Choi is determined to represent the South at the Asian games in 2006 and then at the 2008 Beijing Olympics.
While in North Korea, Choi trained four times a day from six in the morning until eight at night. This is very different to her current training regime in Seoul of six days a week, two hours a day after school.
After leaving Hanawon, a government education facility for North Koreans that provides a three-month crash course in integrating into South Korean life, Choi and her father chose a gym in the Gwangjin district of Seoul to resume her training. It is owned by Chang Jeong Goo, a former world boxing champion in the light flyweight division.
According to Mr. Choi, his daughter has been groomed since September 2001 by North Korean authorities to represent the North at the 2008 Beijing Olympics. Her talent was recognized early and she trained with college students at Kim Cheol Joo University in Pyongyang, where she beat all the male boxers at the college and was given special consideration as a top athlete.

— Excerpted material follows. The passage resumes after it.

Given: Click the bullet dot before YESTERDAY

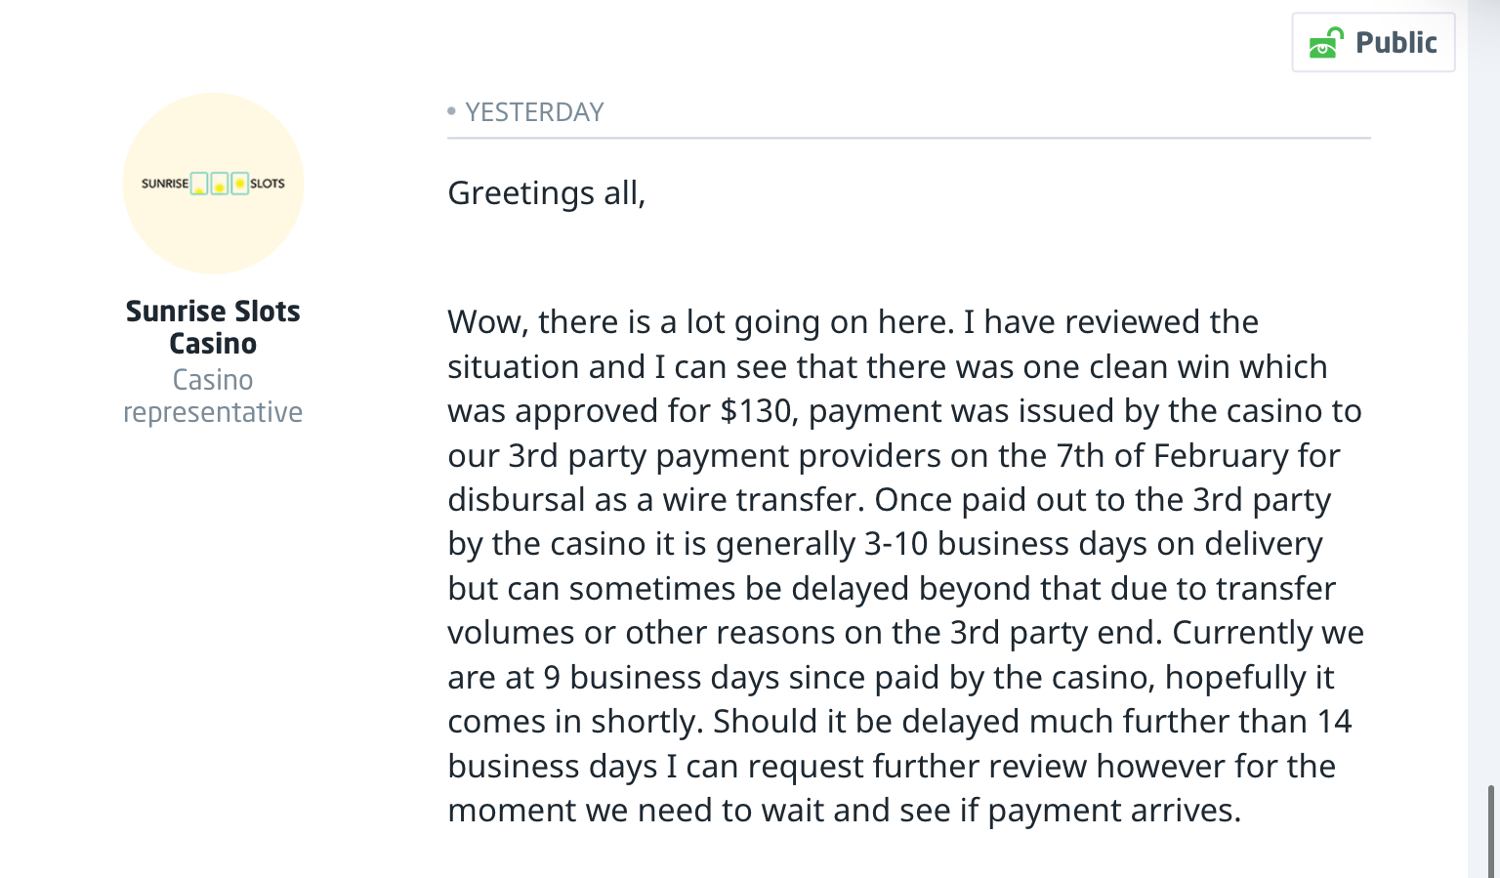Looking at the screenshot, I should click(452, 111).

Today she trains under Chang, who with the help of the Korean government believes that Choi can win gold for South Korea at the Beijing Olympics. “She has good fundamental skills and strong desire,” said Chang. He plans to step up her training once she has regained her conditioning from a prolonged layoff do to her defection.
Choi trains to 1980’s North American pop music and is struggling to learn English at her new school. She was welcomed to life in the South Korean school system by soundly beating up the local school bullies who decided to test her abilities. She has made many friends at her school and has become quite popular in a short time, enjoying the activities that most girls her age in South Korea enjoy.
Recently her teacher had asked her if she would like to go on a school tour to Mt. Geumgang in North Korea, which see eagerly responded, “Yes, very much so.” However, her father thought it would not be very prudent to go to North Korea at this time.
Choi has her sights set on the Asian games and then the Gold at the Beijing Olympics. She also hopes to follow in the footsteps of former South Korean International Female Boxers Association flyweight champion, Lee In Young.